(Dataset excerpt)
- - - -
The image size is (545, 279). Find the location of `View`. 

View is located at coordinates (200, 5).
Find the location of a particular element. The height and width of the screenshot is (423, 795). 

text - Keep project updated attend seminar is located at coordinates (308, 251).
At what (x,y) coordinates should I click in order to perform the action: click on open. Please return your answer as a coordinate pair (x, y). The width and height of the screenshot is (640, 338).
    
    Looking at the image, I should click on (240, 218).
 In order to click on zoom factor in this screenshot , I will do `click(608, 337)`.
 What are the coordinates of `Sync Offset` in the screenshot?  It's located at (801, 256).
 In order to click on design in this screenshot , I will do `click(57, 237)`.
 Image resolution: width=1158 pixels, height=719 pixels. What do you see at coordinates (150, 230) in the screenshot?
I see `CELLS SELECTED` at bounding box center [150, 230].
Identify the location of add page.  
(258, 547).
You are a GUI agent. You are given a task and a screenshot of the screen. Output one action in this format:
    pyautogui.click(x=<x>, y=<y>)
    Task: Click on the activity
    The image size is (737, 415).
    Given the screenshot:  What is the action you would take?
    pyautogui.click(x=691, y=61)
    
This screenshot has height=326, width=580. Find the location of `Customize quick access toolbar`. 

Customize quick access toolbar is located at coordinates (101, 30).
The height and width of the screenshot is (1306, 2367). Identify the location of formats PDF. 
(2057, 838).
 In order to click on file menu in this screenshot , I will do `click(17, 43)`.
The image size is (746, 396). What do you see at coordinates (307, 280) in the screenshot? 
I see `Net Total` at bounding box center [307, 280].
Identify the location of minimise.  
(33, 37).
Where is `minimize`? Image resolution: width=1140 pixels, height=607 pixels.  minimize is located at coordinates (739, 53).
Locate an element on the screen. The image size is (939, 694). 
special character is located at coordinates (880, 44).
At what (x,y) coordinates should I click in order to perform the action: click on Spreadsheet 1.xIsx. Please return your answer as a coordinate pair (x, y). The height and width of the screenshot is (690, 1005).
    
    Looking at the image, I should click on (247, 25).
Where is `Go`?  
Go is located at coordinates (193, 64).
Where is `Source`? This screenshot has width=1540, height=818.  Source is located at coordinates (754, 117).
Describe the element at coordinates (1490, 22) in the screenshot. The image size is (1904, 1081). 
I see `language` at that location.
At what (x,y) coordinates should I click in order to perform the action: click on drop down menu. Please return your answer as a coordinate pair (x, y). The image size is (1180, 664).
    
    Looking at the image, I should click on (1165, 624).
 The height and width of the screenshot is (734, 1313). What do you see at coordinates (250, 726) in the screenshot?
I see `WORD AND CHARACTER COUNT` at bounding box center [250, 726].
- - - -
What you are asked to do: Pull out every line of the entries above that contains the word "Please". Case counts.

Task output:
At what (x,y) coordinates should I click in order to perform the action: click on open. Please return your answer as a coordinate pair (x, y). The width and height of the screenshot is (640, 338).
At what (x,y) coordinates should I click in order to perform the action: click on Spreadsheet 1.xIsx. Please return your answer as a coordinate pair (x, y). The height and width of the screenshot is (690, 1005).
At what (x,y) coordinates should I click in order to perform the action: click on drop down menu. Please return your answer as a coordinate pair (x, y). The image size is (1180, 664).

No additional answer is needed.